• Information provided:

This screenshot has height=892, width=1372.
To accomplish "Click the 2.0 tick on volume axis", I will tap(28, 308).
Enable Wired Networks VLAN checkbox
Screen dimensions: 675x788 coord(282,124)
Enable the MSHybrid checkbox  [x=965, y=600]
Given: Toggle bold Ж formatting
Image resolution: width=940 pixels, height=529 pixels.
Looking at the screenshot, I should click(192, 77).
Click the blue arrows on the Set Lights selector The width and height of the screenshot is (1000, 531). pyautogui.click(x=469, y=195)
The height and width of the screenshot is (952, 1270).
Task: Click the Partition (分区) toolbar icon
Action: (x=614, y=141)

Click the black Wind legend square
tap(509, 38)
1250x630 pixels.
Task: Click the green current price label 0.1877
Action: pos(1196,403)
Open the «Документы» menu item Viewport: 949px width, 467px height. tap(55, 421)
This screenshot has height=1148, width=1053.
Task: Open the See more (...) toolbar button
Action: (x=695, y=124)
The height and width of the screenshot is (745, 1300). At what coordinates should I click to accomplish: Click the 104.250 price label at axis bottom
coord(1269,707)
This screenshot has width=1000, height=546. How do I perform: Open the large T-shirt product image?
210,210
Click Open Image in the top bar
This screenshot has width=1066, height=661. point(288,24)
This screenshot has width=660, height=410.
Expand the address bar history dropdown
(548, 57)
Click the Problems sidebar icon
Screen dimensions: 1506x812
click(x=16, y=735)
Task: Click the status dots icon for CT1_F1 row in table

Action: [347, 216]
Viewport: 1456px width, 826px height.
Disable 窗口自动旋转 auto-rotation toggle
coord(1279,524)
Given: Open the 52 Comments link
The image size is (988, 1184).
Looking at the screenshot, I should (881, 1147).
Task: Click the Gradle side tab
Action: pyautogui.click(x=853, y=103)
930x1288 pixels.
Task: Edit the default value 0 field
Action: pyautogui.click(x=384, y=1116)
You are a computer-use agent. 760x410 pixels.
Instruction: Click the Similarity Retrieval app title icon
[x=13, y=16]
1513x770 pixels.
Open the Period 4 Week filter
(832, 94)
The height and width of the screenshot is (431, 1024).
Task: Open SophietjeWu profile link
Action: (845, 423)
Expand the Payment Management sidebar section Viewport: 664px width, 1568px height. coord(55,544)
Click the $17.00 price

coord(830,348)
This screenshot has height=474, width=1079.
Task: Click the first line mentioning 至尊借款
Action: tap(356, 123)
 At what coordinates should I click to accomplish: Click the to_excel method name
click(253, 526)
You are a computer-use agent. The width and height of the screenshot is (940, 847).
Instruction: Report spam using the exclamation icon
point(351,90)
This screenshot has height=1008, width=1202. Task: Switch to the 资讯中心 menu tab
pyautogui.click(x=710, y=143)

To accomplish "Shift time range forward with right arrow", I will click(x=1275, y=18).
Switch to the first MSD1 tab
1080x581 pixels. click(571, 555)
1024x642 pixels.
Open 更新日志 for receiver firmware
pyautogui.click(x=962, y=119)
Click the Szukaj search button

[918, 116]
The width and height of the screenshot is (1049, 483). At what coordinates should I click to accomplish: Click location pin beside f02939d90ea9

• Task brief:
Please count the lines in the records above that contain the string "price" and reply with only that number. Case counts.

• Exercise solution:
3